4. Publication status of papers

  1. The clothing classification grouping paper will be published alongside the minutes. The grocery data cleaning paper will be published at a later date.

5. Any other business and date of next meeting

  1. The next meeting will be held on Friday 19 January 2024. Panel members are asked to provide feedback on the suitability of this date.
  2. Panel members attended a joint meeting with APCP-S to cover impact analysis and a readiness assessment of private rental prices and second-hand cars analysis.

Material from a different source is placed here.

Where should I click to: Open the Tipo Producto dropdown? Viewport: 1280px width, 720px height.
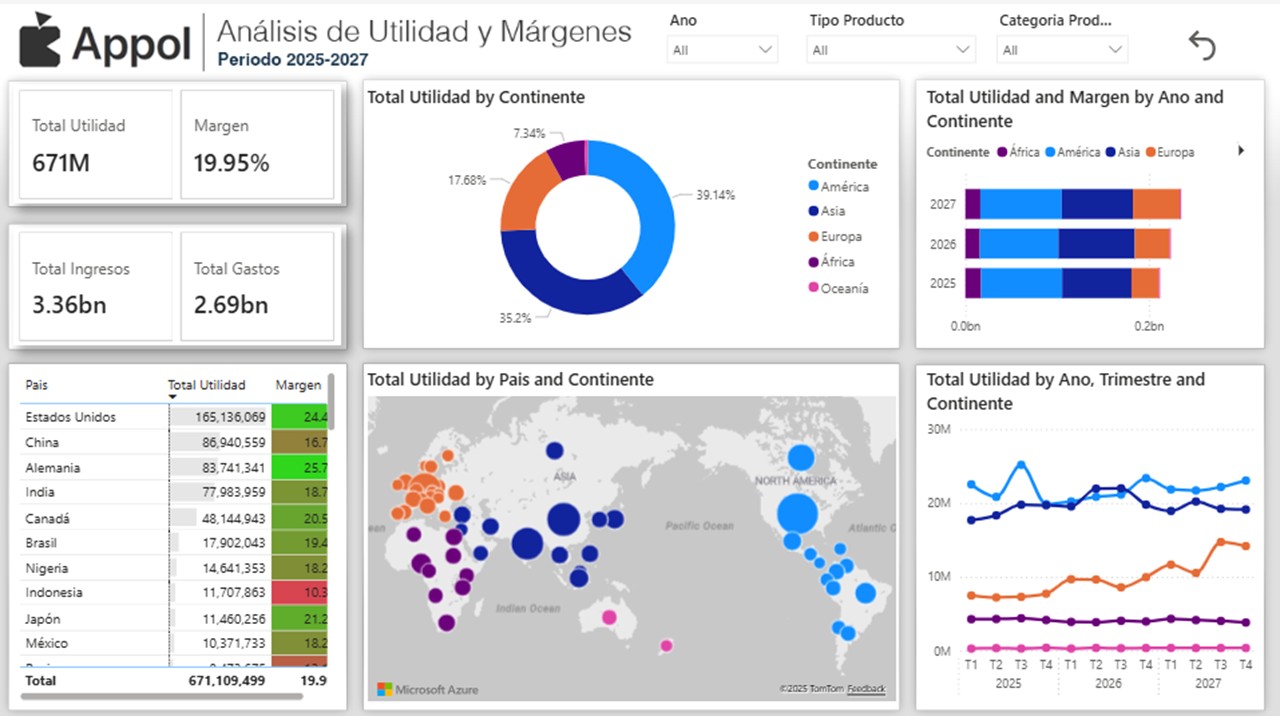(962, 48)
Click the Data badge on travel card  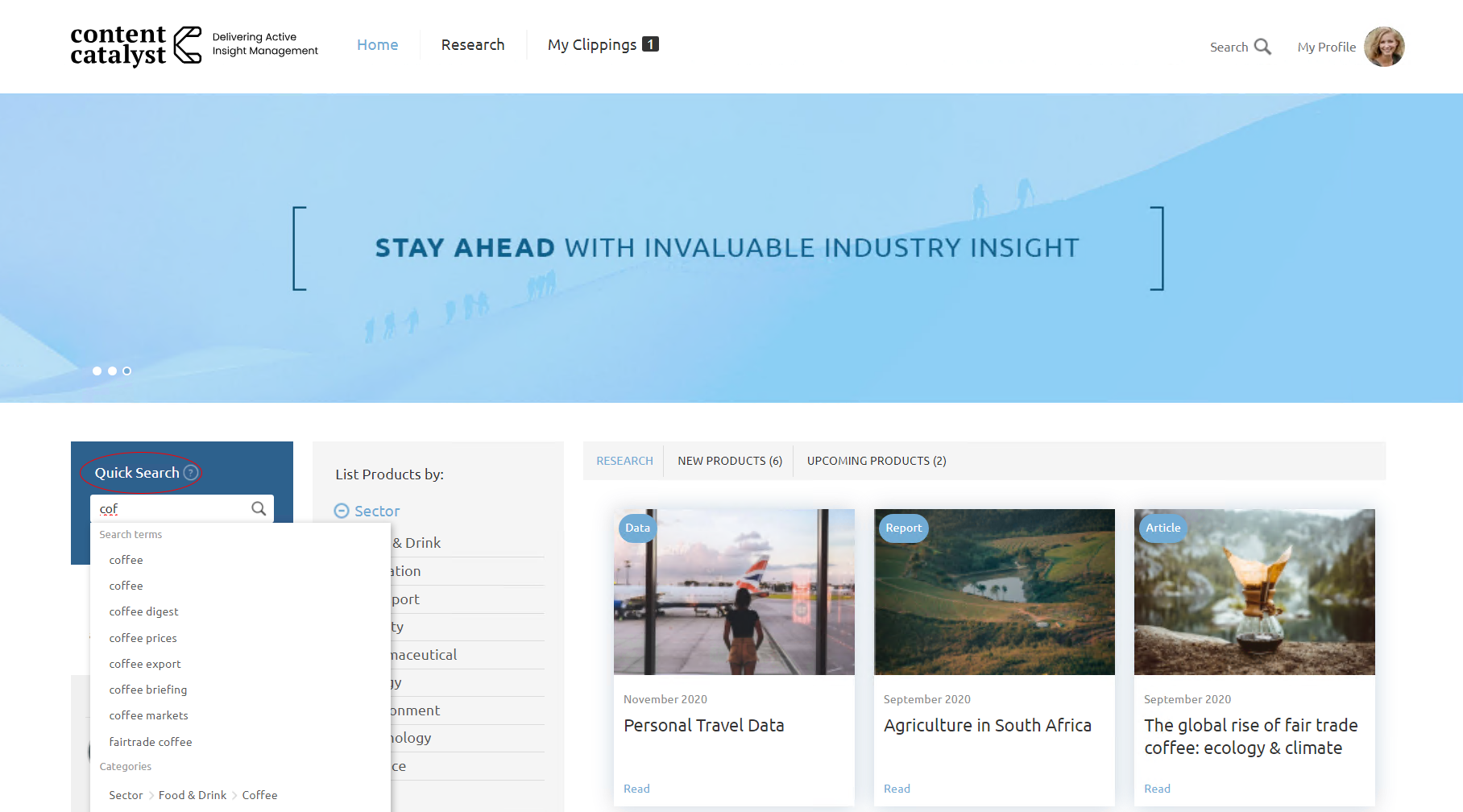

This discussion has been redacted.

6. Actions

  1. Panel members to provide feedback on the suitability of the next proposed APCP-T date.
  2. ONS to include details on the types of products typically included in the dump price basket to 1 December publication of Grocery Data Cleaning paper.
  3. ONS to bring analysis of the impact of clothing seasonality and discounting to a future panel (date to be agreed against other priorities).
  4. ONS to bring analysis on the effects of winterisation to a future panel (date to be agreed against other priorities).